Remarkably for a hero of the political left, Benn was not a man to be overtaken by his own ego. He remained in the Labour Party when others of similar leanings departed, partly from loyalty but also because he recognised the party is bigger than any individual. Left-wing demagogues could learn something from his humility and his lack of the arrogance that so often characterises both modern Labour and the likes of George Galloway.

I did not know Tony Benn well but, for all our difference, he was the kind of man I wish that I did. When meeting him, it was impossible see him as anything other than committed, honest and, significantly, immensely interested in other people. He might have been difficult to agree with, but he certainly was very easy to respect.

Comments

Anonymous said…
Thank you. That was a good and honest appreciation of the man.

I was an admirer too and, although, unlike you I never met him, I have read and much enjoyed his diaries.

I didn’t understand his attitude to Europe.

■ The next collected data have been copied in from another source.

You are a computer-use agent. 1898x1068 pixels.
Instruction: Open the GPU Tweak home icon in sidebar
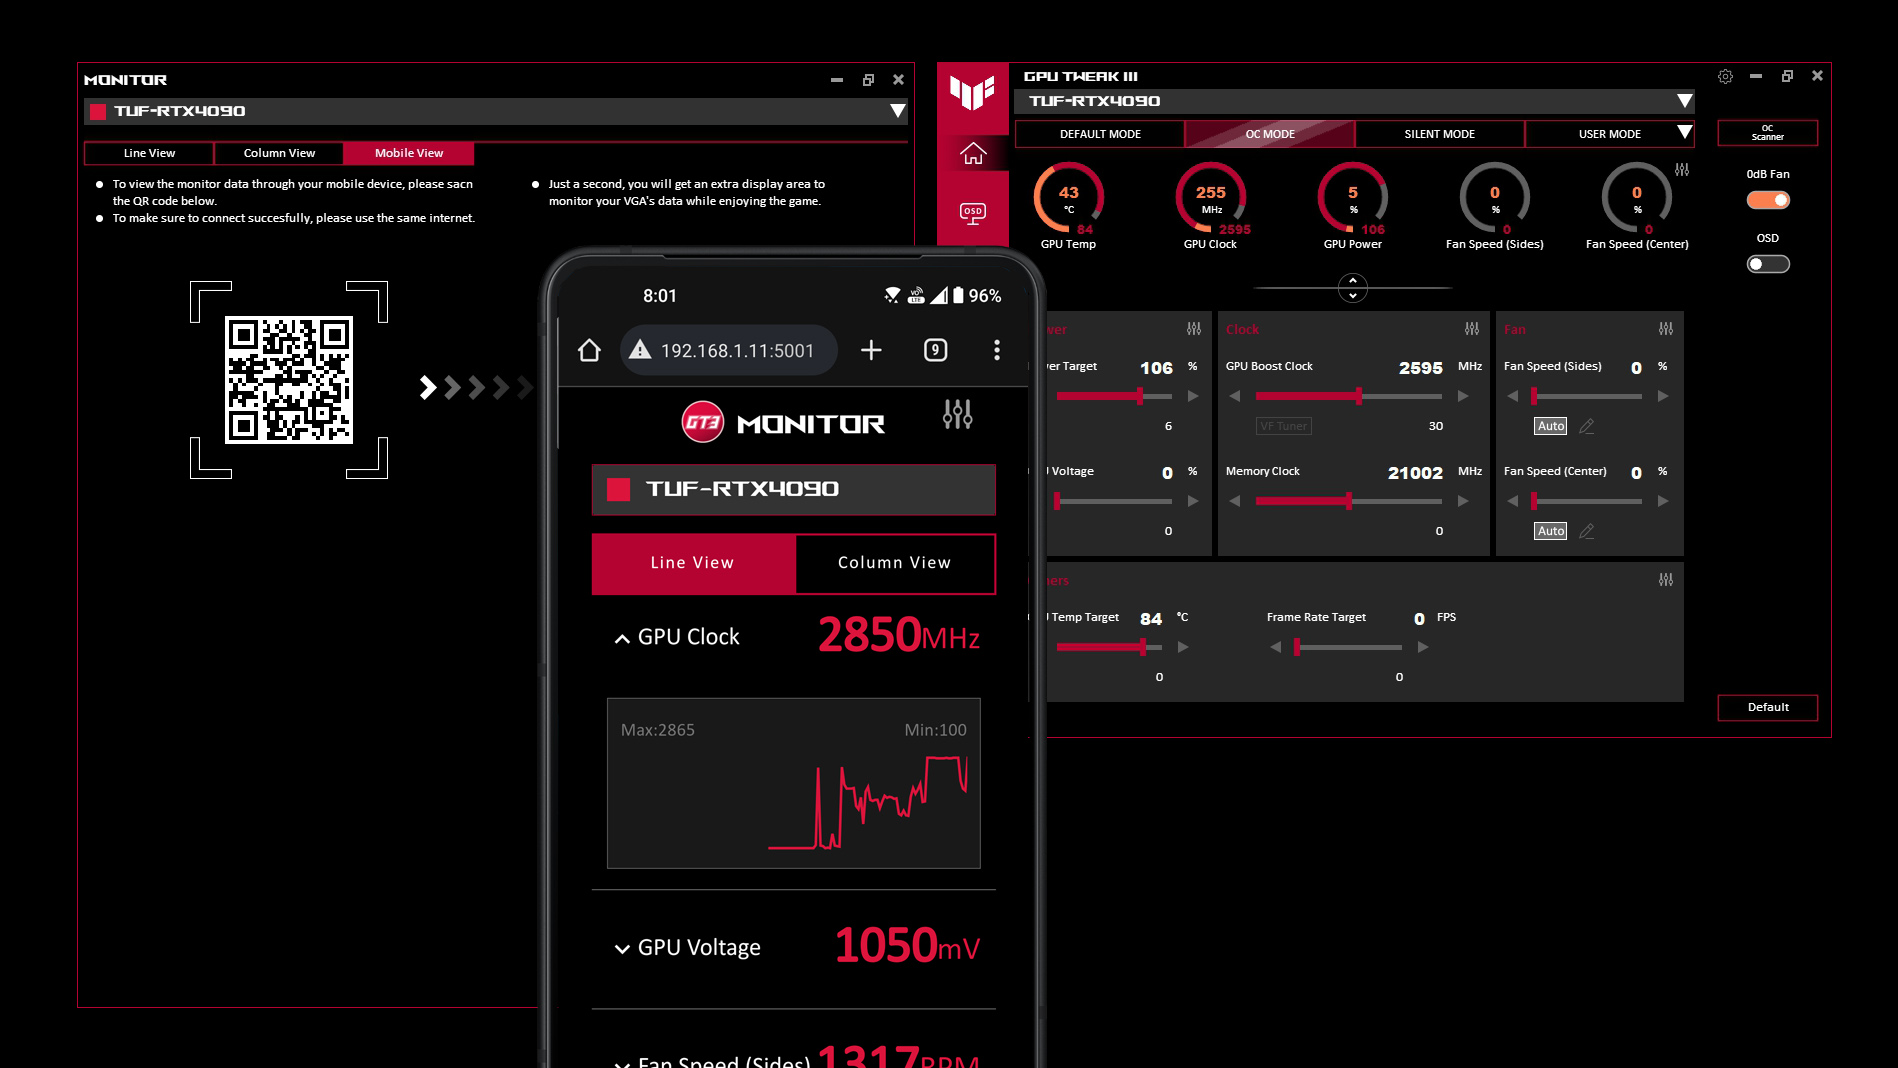[x=973, y=154]
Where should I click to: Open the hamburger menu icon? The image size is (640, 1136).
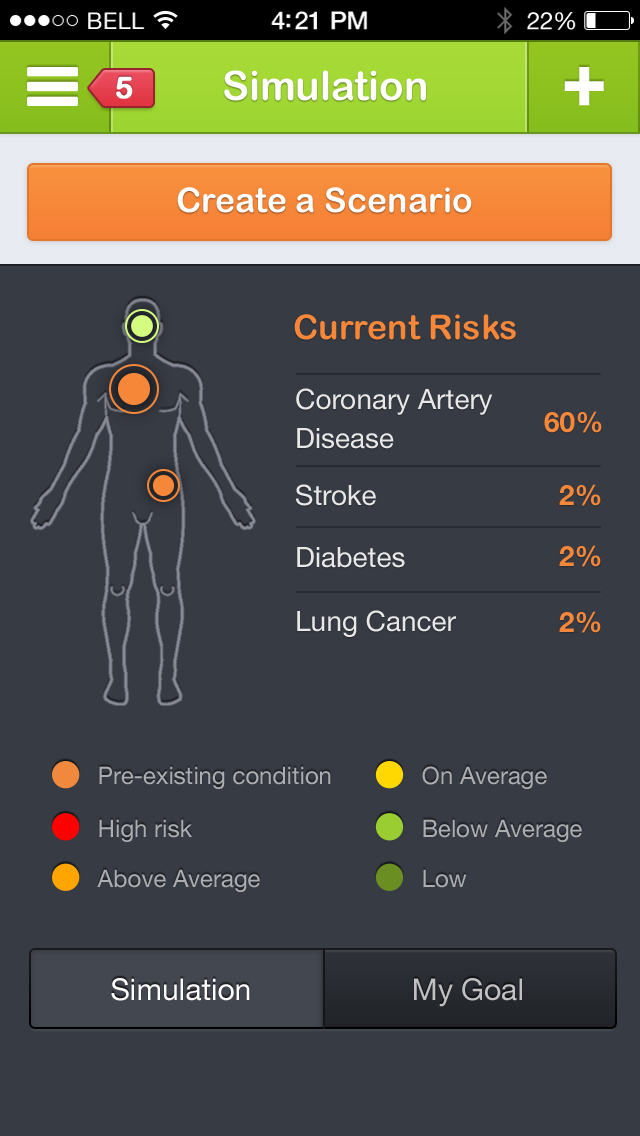52,87
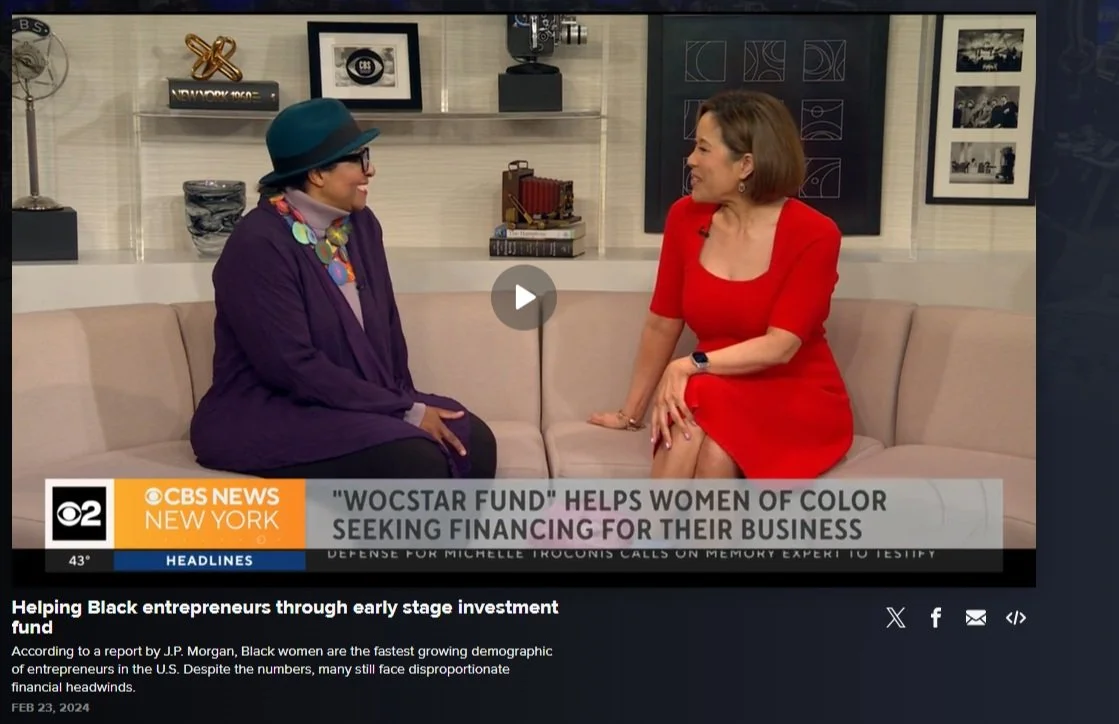Click the J.P. Morgan report description text
The image size is (1119, 724).
(282, 669)
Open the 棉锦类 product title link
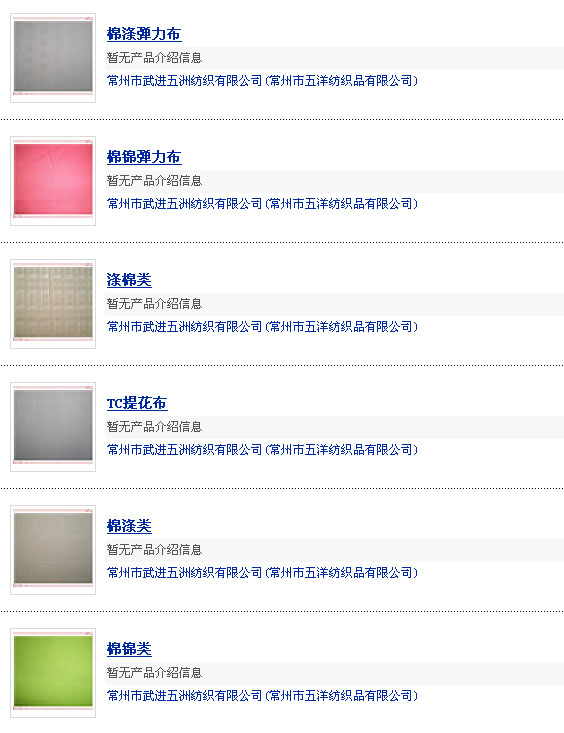 pyautogui.click(x=129, y=649)
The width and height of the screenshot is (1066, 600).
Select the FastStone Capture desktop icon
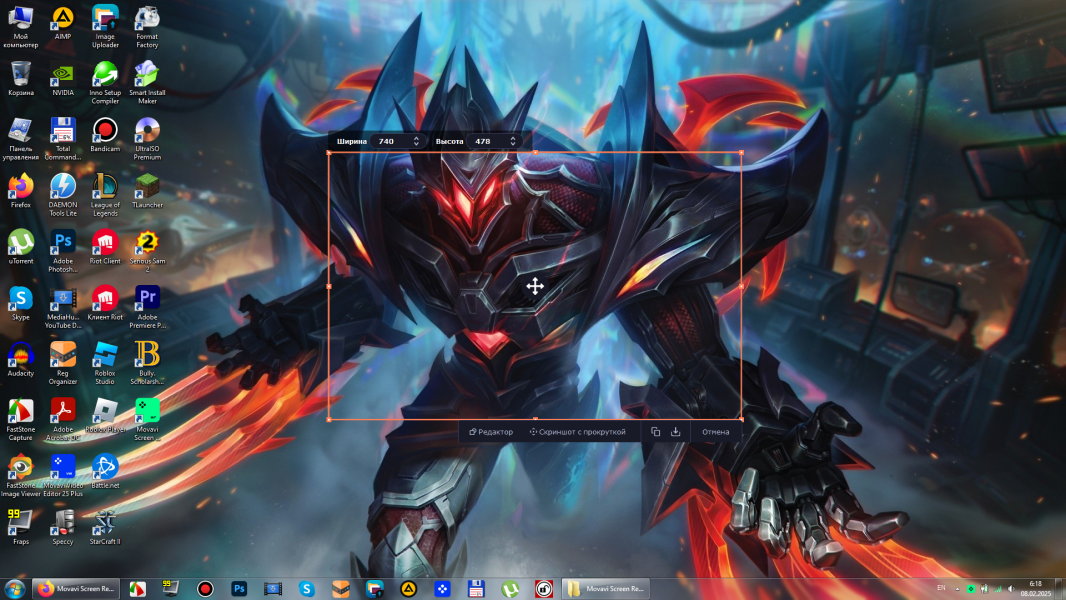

He maintained that it was undemocratic, which of course to an extent is true, but it has always seemed to me, for all its faults, to act as a break on the relentless push to the right in the UK, itself a decidedly undemocratic state.
I was desperately disappointed to hear him decry independence for Scotland on the basis that, as his mother was Scottish, this would have made her a foreigner.

I thought the “foreigner” stuff odd when coming from the mouth of Margaret Curran, but positively bizarre when coming from a socialist.

Surely what it would have meant was that he was half Scottish. Given his analytical abilities, I was surprised that it didn’t occur to him that, as his wife was American, his own children were either half British, half American (the way I would have seen it if pressed for a nationality) or by his reckoning, they too had a mother who was foreign.

For me his obsession with “foreigners” didn’t sit well with the rest of his philosophy.

That aside, a very inspiring man whose commentary will be very sadly missed.
Tony Benn has always puzzled me but that is maybe because he believed in Britain as a whole and not its constituent parts when they were countries rather than regions. I suppose it's like Liberalism which I have never understood other than being not Tory or Labour.